中国の地方都市は大都市とは異なるニーズを持つ

中国国内ではHellobikeがバイクシェアリングのビジネスで急成長を遂げている。中国国内のバイクシェアリング事業は、MobikeとOfoが先行者としてシェアの多くを占めている。しかし、MobikeとOfoのビジネスは大都市を主なターゲットとしているところに目を付け、後発のHellobikeは中小規模の地方都市に着目し、ビジネスを急拡大させている。大都市とは異なる小規模都市の人びとの移動に関する傾向を捉え、地方都市の自治体と協力体制を構築してきた。まさに、大都市とは異なる地方都市のニーズをつかんで成功をおさめている企業であり、参考となるところは多い。


2.旅行者の情報収集を助ける特化型プラットフォーム

海外旅行に行こうと思ったとき、皆さんはどのような方法を使うだろうか?一昔前であれば、迷わず「地球の歩き方」を購入する人が多かっただろうが、今ではまずインターネットで情報収集する人が多いのではないだろうか。その代表となるサイトは「TripAdvisor」だろう。また、航空券やホテル、旅行先でのアクティビティの予約も、旅行代理店を通さずにインターネットで気軽にできてしまう。「Expedia」や「Agoda」、「hotels.com」などのサイトを活用して、個人旅行の自由度は飛躍的に向上し、反面、難易度が格段に下がった。

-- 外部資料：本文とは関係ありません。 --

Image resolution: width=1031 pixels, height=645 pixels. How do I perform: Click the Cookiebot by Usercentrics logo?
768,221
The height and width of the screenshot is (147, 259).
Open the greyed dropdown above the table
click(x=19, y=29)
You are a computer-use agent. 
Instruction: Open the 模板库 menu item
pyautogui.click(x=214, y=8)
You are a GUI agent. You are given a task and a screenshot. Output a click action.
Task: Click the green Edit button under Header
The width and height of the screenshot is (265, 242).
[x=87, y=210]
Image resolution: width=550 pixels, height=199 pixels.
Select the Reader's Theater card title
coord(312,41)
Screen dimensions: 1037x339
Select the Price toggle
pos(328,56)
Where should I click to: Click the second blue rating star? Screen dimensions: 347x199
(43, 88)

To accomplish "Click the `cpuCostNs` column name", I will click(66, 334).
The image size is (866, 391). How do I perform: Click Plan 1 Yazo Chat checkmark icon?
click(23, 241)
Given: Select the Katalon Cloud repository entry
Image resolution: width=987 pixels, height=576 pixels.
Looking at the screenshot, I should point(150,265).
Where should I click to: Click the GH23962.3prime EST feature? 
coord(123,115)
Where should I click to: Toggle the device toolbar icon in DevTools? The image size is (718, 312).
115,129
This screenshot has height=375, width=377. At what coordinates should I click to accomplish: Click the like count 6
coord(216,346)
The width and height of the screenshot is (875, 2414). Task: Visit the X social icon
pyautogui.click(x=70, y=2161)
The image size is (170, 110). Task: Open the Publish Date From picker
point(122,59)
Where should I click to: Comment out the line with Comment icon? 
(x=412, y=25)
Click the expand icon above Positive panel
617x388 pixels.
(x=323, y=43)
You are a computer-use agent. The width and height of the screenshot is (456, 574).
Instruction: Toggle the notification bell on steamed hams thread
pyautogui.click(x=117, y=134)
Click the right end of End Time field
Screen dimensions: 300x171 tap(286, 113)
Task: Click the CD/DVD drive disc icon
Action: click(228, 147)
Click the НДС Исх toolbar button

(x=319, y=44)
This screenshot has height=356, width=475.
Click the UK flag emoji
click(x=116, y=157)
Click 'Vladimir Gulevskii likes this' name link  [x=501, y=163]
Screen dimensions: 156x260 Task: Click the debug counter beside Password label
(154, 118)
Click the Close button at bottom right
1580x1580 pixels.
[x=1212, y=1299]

しかし、その一方でユーザーのニーズは細分化し始め、既存のサイトが提供する情報は広範囲過ぎて、尚且つ情報過多であるために良し悪しの判断が付きにくいという現象が起きてきている。このことは旅行サイトのみならず、eコマース関連のスタートアップでも見られる傾向で、ニッチ市場に特化したビジネスが急成長を遂げてきている。これらのビジネスの代表例が、民泊に特化して成功を収めた「Airbnb」だ。このようなニッチ市場を狙うスタートアップの数が増えている。

プライベートジェットを定額乗り放題

始めに紹介する事例は、日本にはあまり馴染みのないプライベートジェットに関連したビジネスだ。しかし、プライベートジェットは世界的には会社役員クラスのよく用いる交通手段であり、市場は年々拡大している。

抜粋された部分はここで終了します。